8. The cooling device according to any one of the preceding claims, comprising a plurality of turbulators (6) arranged in the cooling channel (5) following each other along a longitudinal direction (11).

9. Cooling device according to claim 8, comprising a taper (7) between two turbulators (6) arranged one behind the other in the longitudinal direction (11).

10. The cooling device according to claim 8 or 9, wherein the spoiler (6) has a spoiler coefficient that increases along a longitudinal direction (11).

11. The cooling device according to any of the preceding claims, wherein the taper (7) is formed by a first blocking element (75), which is in particular configured as an additional component of the base plate (3) and the cover plate (4).
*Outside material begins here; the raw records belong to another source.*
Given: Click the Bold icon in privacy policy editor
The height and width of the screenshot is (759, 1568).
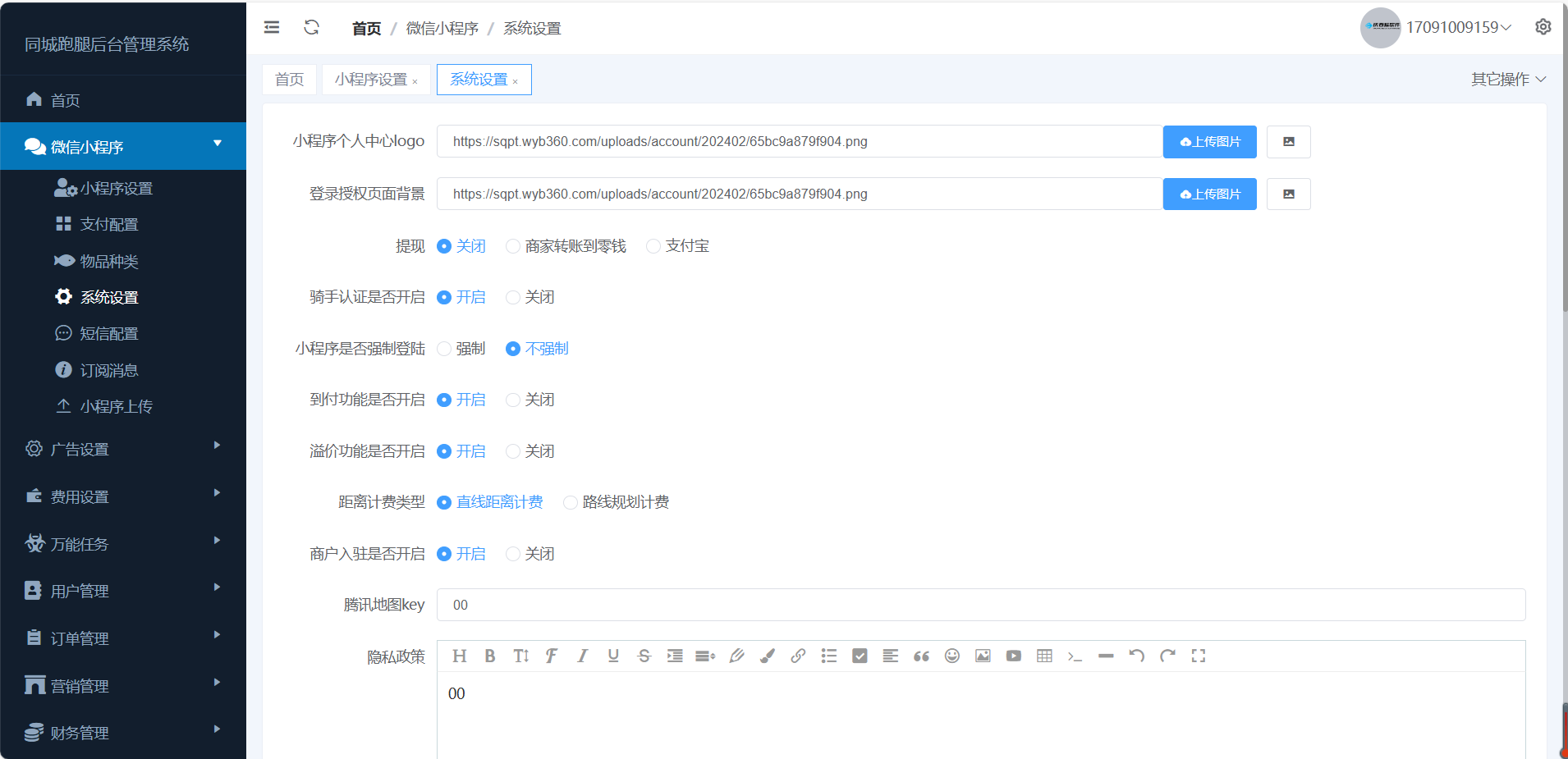Looking at the screenshot, I should (x=490, y=656).
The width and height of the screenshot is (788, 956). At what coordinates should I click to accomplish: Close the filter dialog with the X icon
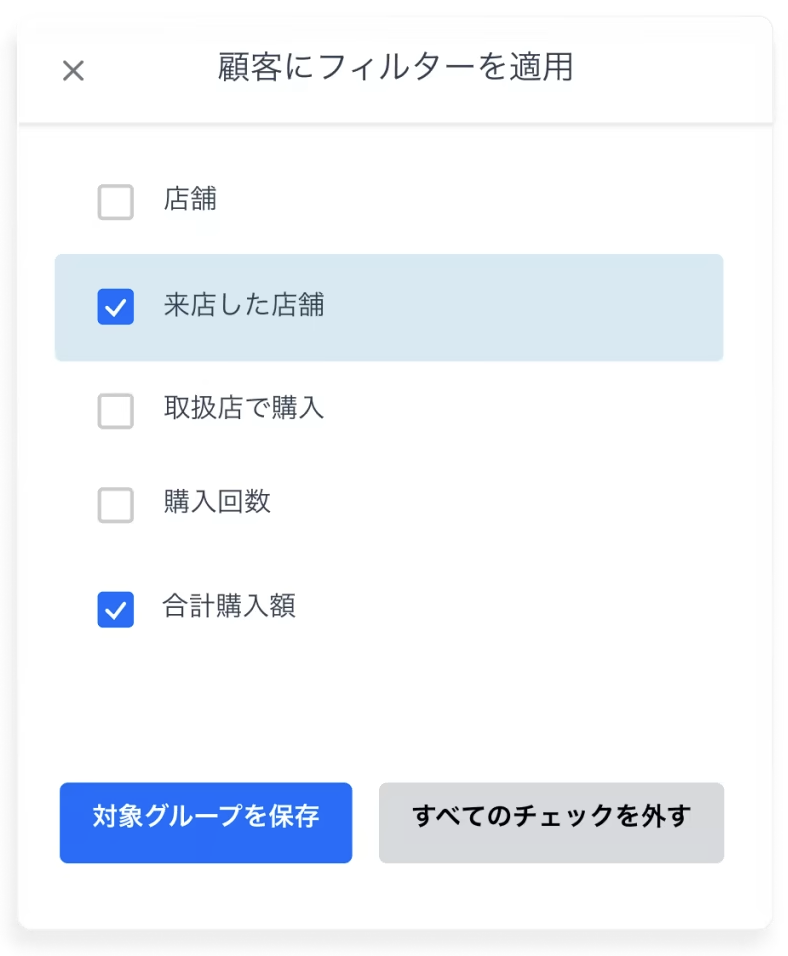click(73, 71)
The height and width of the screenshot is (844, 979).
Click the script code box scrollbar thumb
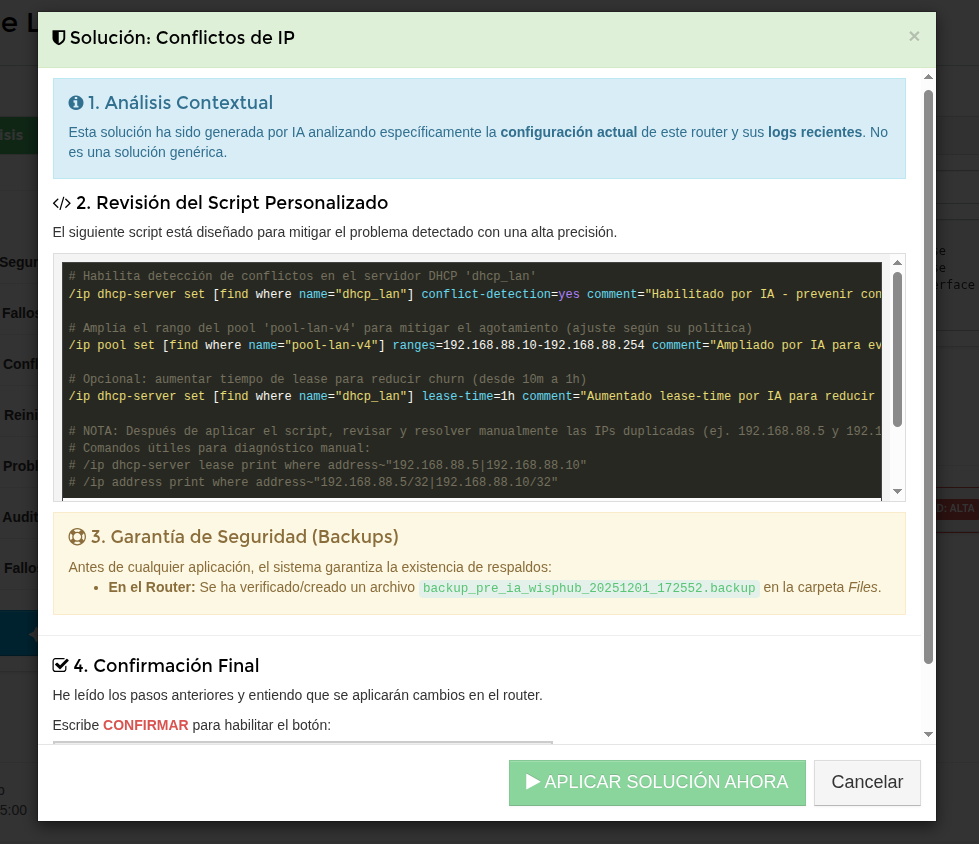pos(897,350)
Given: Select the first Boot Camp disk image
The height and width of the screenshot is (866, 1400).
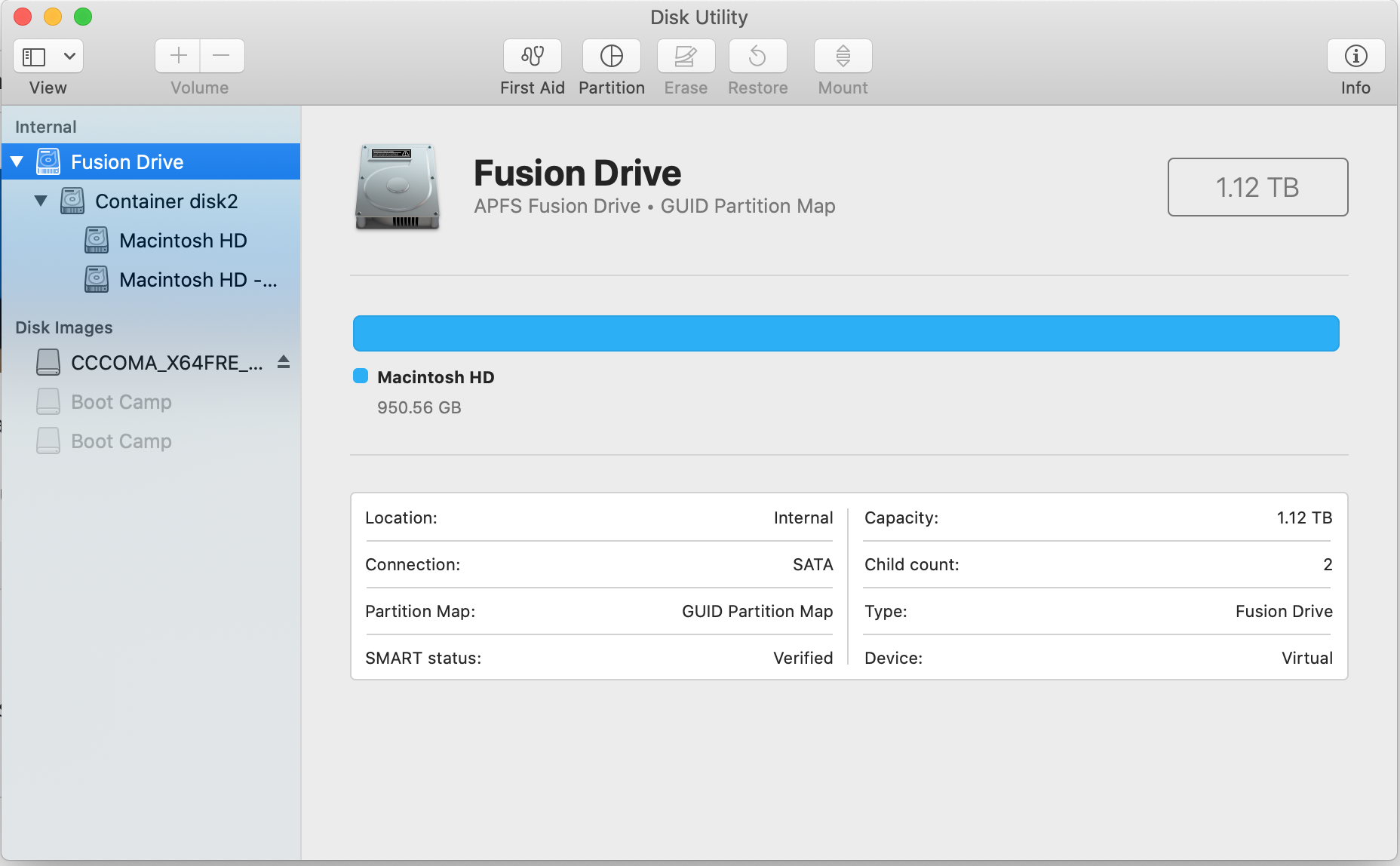Looking at the screenshot, I should point(121,402).
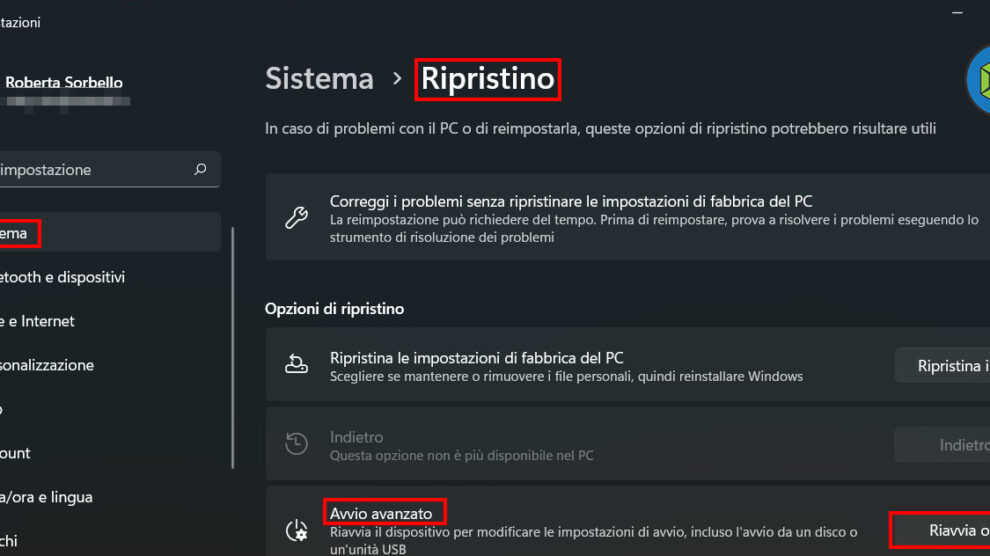Open Roberta Sorbello's profile
990x556 pixels.
[64, 83]
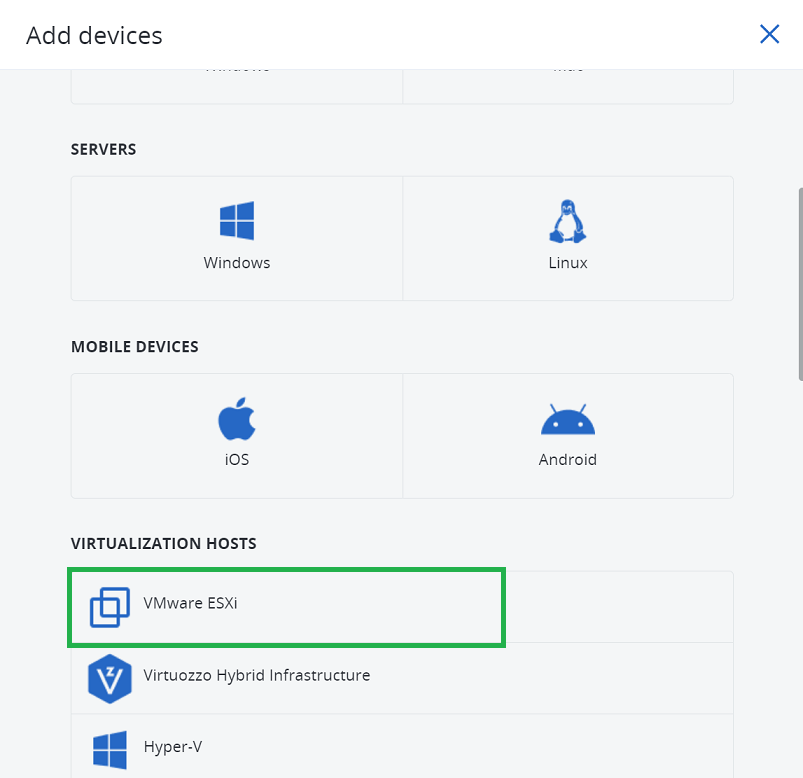
Task: Add a Linux server device
Action: pyautogui.click(x=567, y=238)
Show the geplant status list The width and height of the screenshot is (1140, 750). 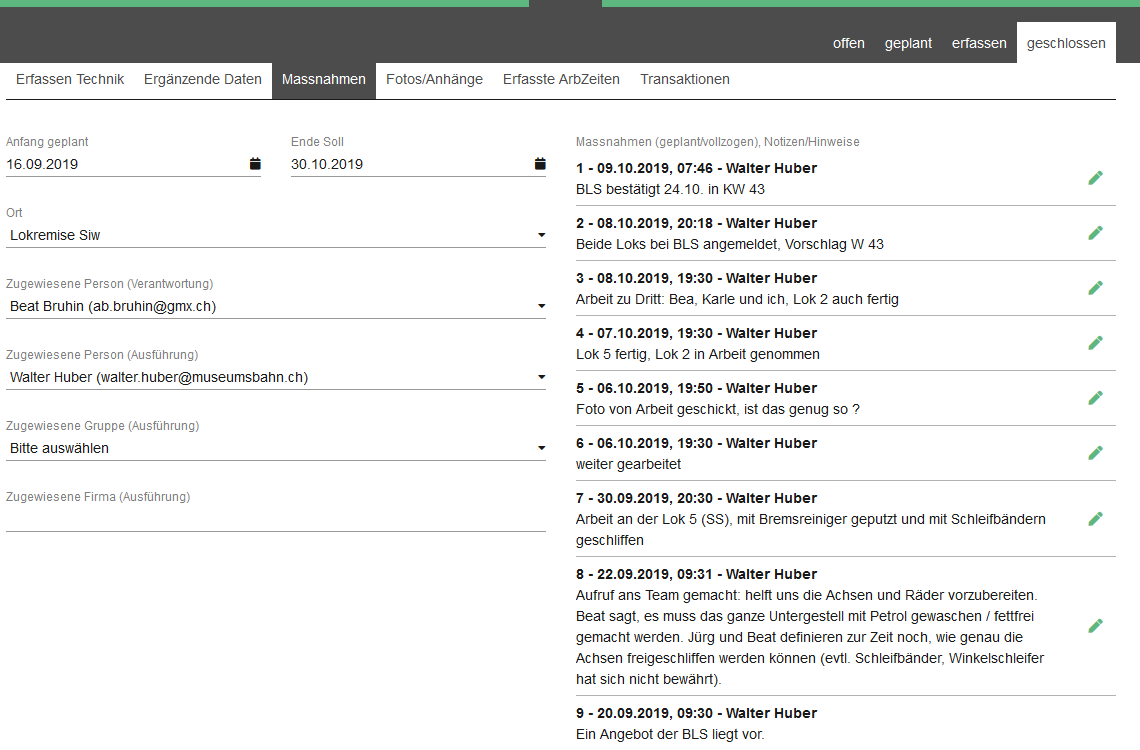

12. The cooling device according to any of the preceding claims, further comprising at least one second blocking element (76) arranged beside the spoiler (6) with respect to the longitudinal direction (11).

13. An electronic device, comprising:

-a cooling device (1) according to any of the preceding claims, and

-At least one electronic component (2) to be cooled.

14. Electronic device according to claim 13, wherein the electronic component (2) to be cooled is connected in a thermally conductive manner with the base plate (3) of the cooling device (1).